The answer should consist of all the entries, repeated word for word.
Top of Supplied records
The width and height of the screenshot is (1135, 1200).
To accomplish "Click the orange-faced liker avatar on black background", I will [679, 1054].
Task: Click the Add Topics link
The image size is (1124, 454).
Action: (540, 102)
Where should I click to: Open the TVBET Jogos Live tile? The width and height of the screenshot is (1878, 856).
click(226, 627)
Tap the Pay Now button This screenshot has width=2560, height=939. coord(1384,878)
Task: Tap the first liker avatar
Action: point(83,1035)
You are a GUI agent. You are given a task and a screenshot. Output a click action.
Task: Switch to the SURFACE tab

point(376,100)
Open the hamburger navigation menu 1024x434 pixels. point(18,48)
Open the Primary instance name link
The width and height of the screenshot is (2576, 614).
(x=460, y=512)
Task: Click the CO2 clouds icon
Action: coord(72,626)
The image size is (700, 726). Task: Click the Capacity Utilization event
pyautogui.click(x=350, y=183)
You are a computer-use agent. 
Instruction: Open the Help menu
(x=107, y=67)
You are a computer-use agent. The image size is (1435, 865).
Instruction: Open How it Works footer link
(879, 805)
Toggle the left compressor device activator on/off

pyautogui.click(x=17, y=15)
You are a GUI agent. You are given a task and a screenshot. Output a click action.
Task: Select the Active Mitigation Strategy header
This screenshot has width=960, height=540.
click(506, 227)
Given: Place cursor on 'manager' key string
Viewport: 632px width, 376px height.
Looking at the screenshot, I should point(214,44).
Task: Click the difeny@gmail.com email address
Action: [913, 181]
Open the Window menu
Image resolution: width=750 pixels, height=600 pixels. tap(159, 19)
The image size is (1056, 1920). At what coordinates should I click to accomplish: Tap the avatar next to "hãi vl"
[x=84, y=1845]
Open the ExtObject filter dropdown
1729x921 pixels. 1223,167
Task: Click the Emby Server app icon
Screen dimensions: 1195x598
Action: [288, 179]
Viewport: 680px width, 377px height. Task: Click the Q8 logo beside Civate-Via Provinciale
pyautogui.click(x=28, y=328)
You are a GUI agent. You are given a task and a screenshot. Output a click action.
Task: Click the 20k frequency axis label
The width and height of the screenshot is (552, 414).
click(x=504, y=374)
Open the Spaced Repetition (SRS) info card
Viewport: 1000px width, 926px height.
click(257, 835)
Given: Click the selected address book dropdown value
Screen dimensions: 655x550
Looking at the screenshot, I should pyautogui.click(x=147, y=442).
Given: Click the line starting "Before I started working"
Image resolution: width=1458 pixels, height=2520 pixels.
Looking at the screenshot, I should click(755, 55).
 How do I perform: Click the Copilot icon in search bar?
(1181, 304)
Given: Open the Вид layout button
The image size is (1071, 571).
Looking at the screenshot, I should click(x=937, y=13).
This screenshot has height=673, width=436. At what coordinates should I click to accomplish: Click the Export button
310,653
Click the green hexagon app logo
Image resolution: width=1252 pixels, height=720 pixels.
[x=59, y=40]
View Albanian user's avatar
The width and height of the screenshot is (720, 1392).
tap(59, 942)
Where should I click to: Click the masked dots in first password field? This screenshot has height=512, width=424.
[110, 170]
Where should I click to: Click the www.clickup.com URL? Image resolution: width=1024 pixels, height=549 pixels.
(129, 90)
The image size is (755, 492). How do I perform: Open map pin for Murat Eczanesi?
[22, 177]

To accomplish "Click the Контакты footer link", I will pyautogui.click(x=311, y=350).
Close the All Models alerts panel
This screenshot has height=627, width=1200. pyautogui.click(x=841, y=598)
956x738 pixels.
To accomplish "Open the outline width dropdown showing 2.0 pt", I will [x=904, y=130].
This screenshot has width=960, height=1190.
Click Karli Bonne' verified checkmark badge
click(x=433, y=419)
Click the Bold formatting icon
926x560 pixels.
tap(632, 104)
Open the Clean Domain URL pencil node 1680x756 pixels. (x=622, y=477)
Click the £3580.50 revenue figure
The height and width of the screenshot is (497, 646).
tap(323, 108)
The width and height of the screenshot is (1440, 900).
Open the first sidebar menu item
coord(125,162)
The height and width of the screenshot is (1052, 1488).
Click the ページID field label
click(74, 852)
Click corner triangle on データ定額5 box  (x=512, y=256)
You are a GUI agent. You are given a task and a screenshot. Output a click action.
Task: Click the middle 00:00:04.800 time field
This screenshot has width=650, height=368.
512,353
Bottom of Supplied records
**Written solution**.
The width and height of the screenshot is (1135, 1200).
To accomplish "Click the orange-faced liker avatar on black background", I will [679, 1054].
Task: Click the Add Topics link
The image size is (1124, 454).
Action: (540, 102)
Where should I click to: Open the TVBET Jogos Live tile? The width and height of the screenshot is (1878, 856).
click(226, 627)
Tap the Pay Now button This screenshot has width=2560, height=939. coord(1384,878)
Task: Tap the first liker avatar
Action: point(83,1035)
You are a GUI agent. You are given a task and a screenshot. Output a click action.
Task: Switch to the SURFACE tab

point(376,100)
Open the hamburger navigation menu 1024x434 pixels. point(18,48)
Open the Primary instance name link
The width and height of the screenshot is (2576, 614).
(x=460, y=512)
Task: Click the CO2 clouds icon
Action: coord(72,626)
The image size is (700, 726). Task: Click the Capacity Utilization event
pyautogui.click(x=350, y=183)
You are a computer-use agent. 
Instruction: Open the Help menu
(x=107, y=67)
You are a computer-use agent. The image size is (1435, 865).
Instruction: Open How it Works footer link
(879, 805)
Toggle the left compressor device activator on/off

pyautogui.click(x=17, y=15)
You are a GUI agent. You are given a task and a screenshot. Output a click action.
Task: Select the Active Mitigation Strategy header
This screenshot has width=960, height=540.
click(506, 227)
Given: Place cursor on 'manager' key string
Viewport: 632px width, 376px height.
Looking at the screenshot, I should point(214,44).
Task: Click the difeny@gmail.com email address
Action: [913, 181]
Open the Window menu
Image resolution: width=750 pixels, height=600 pixels. tap(159, 19)
The image size is (1056, 1920). At what coordinates should I click to accomplish: Tap the avatar next to "hãi vl"
[x=84, y=1845]
Open the ExtObject filter dropdown
1729x921 pixels. 1223,167
Task: Click the Emby Server app icon
Screen dimensions: 1195x598
Action: [288, 179]
Viewport: 680px width, 377px height. Task: Click the Q8 logo beside Civate-Via Provinciale
pyautogui.click(x=28, y=328)
You are a GUI agent. You are given a task and a screenshot. Output a click action.
Task: Click the 20k frequency axis label
The width and height of the screenshot is (552, 414).
click(x=504, y=374)
Open the Spaced Repetition (SRS) info card
Viewport: 1000px width, 926px height.
click(257, 835)
Given: Click the selected address book dropdown value
Screen dimensions: 655x550
Looking at the screenshot, I should pyautogui.click(x=147, y=442).
Given: Click the line starting "Before I started working"
Image resolution: width=1458 pixels, height=2520 pixels.
Looking at the screenshot, I should click(755, 55).
 How do I perform: Click the Copilot icon in search bar?
(1181, 304)
Given: Open the Вид layout button
The image size is (1071, 571).
Looking at the screenshot, I should click(x=937, y=13).
This screenshot has height=673, width=436. At what coordinates should I click to accomplish: Click the Export button
310,653
Click the green hexagon app logo
Image resolution: width=1252 pixels, height=720 pixels.
[x=59, y=40]
View Albanian user's avatar
The width and height of the screenshot is (720, 1392).
tap(59, 942)
Where should I click to: Click the masked dots in first password field? This screenshot has height=512, width=424.
[110, 170]
Where should I click to: Click the www.clickup.com URL? Image resolution: width=1024 pixels, height=549 pixels.
(129, 90)
The image size is (755, 492). How do I perform: Open map pin for Murat Eczanesi?
[22, 177]

To accomplish "Click the Контакты footer link", I will pyautogui.click(x=311, y=350).
Close the All Models alerts panel
This screenshot has height=627, width=1200. pyautogui.click(x=841, y=598)
956x738 pixels.
To accomplish "Open the outline width dropdown showing 2.0 pt", I will [x=904, y=130].
This screenshot has width=960, height=1190.
Click Karli Bonne' verified checkmark badge
click(x=433, y=419)
Click the Bold formatting icon
926x560 pixels.
tap(632, 104)
Open the Clean Domain URL pencil node 1680x756 pixels. (x=622, y=477)
Click the £3580.50 revenue figure
The height and width of the screenshot is (497, 646).
tap(323, 108)
The width and height of the screenshot is (1440, 900).
Open the first sidebar menu item
coord(125,162)
The height and width of the screenshot is (1052, 1488).
Click the ページID field label
click(74, 852)
Click corner triangle on データ定額5 box  (x=512, y=256)
You are a GUI agent. You are given a task and a screenshot. Output a click action.
Task: Click the middle 00:00:04.800 time field
This screenshot has width=650, height=368.
512,353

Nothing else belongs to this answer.